There are five key definitions listed below that are on page nine of the ANSI/IICRC S500 Fourth Edition. First, we must understand their meanings before applying them to practices and procedures. The second step is to apply them in real life. Examples are given after each key definition.

  • Shall: When the term “shall” is used in this document, it means the practice or procedure is mandatory due to natural law or regulatory requirement, including occupational, public health, and other relevant laws, rules, or regulations, and is, therefore, a component of the accepted “standard of care” to be followed.
    • Example: “The OSHA Standard on Control of Hazardous Energy (Lockout/Tagout) found in 29 CFR 1910.147, delineates steps restorers shall take to prevent accidents associated with hazardous energy.” This statement uses “shall” to provide the restorer with an OSHA requirement found in the 29 CFR 1910 that must be followed due to occupational laws. [8.12]
  • Should: When the term “should” is used in this document, it means that the practice or procedure is a component of the accepted “standard of care” to be followed, while not mandatory by regulatory requirements.
    • Example: “Following the implementation of an initial calculation, the restorer should consider other factors that may require adjustments… After the initial installation, appropriate adjustments (e.g., increase, decrease, reposition) in dehumidification equipment capacity should be made based on psychometric readings.” [13.5.6.2] While the initial equipment calculations are where many restorers stop, this statement says restorers “‘should’ consider other factors” and “equipment capacity ‘should’ be made based” on the psychometric readings taken. This directs the restorer to place the proper amount of equipment based on the readings taken and not just the formula.
  • Recommend(ed): When the term “recommend(ed)” is used in this document, it means that the practice or procedure is advised or suggested but is not a component of the accepted “standard of care” to be followed.
    • Example: “It is recommended that the restorer record reading at the same locations until drying goals have been met and documented.” [13.5.7] While the restorer could take readings wherever they wish, the standard “recommends” the suggested approach would be to record readings at the same locations.
  • May: When the term “may” is used in this document, it signifies permission expressed by the document, and means that a referenced practice or procedure is permissible within the limits of this document, but is not a component of the accepted “standard of care” to be followed.
    • Example: “Restorers may also consider a continuous use of outdoor air while dehumidification systems are deployed, when conditions are appropriate.” [13.5.5.1.3] Using “may” in this statement says the practice or procedure of “consider a continuous use of outdoor air” is permitted but not a component of the “standard of care.”
  • Can: When the term “can” is used in this document, it signifies an ability or possibility open to a user of the document, and it means that a referenced practice or procedure is possible or capable of application, but is not a component of the accepted “standard of care” to be followed.
    • Example: “Restorers can use the installed HVAC system as a resource, provided contaminants will not be spread or the drying effort will not be negatively impacted.” [13.5.5.2] This statement using “can” says that this practice is possible or capable of being used, but also not a component of the accepted “standard of care.”

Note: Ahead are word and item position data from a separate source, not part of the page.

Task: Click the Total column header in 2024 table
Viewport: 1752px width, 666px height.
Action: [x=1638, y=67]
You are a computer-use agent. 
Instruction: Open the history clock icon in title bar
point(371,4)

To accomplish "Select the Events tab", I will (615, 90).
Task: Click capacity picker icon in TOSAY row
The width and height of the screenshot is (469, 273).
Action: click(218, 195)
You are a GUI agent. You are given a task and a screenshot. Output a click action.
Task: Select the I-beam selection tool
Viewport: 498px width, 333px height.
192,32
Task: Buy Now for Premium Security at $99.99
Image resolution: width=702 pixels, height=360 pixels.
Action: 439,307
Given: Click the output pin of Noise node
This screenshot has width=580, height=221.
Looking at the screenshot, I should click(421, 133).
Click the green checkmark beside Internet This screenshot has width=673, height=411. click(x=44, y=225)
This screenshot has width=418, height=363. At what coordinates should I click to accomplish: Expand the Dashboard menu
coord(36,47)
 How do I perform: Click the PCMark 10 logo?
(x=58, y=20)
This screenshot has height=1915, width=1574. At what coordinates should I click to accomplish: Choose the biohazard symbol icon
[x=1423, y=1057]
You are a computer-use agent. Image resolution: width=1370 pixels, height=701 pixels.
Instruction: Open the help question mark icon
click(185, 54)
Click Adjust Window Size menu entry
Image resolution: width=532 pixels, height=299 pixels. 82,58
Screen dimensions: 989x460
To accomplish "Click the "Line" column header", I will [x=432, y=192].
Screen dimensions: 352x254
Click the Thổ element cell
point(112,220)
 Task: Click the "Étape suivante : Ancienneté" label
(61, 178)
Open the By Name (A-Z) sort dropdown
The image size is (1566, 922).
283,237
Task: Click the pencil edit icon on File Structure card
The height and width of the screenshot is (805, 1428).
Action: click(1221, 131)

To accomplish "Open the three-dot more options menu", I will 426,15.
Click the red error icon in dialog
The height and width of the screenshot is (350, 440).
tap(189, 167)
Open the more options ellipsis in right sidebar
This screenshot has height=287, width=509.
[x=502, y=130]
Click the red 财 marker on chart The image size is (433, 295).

Knowledge leads to success

As you can see, the IICRC S500’s Important Definitions are important for restorers to understand as they follow the guidance for professional water damage restoration. Lack of knowledge of the intent of the standard can lead not only incomplete drying, but also potential legal liability to the restoration business.

By taking the time to review the principles presented, the application of the Important Definitions, and training your water restoration team, the ANSI/IICRC S500 can become an important tool to produce success on water losses.


Dan Mesenburg has been in the cleaning and restoration industry for over 22 years. He is an IICRC board director, IICRC approved instructor, and WRT technical advisory committee chair. He and his wife own a ServiceMaster Restore franchise, and he serves as the regional training manager for a ServiceMaster distributor in the Midwest.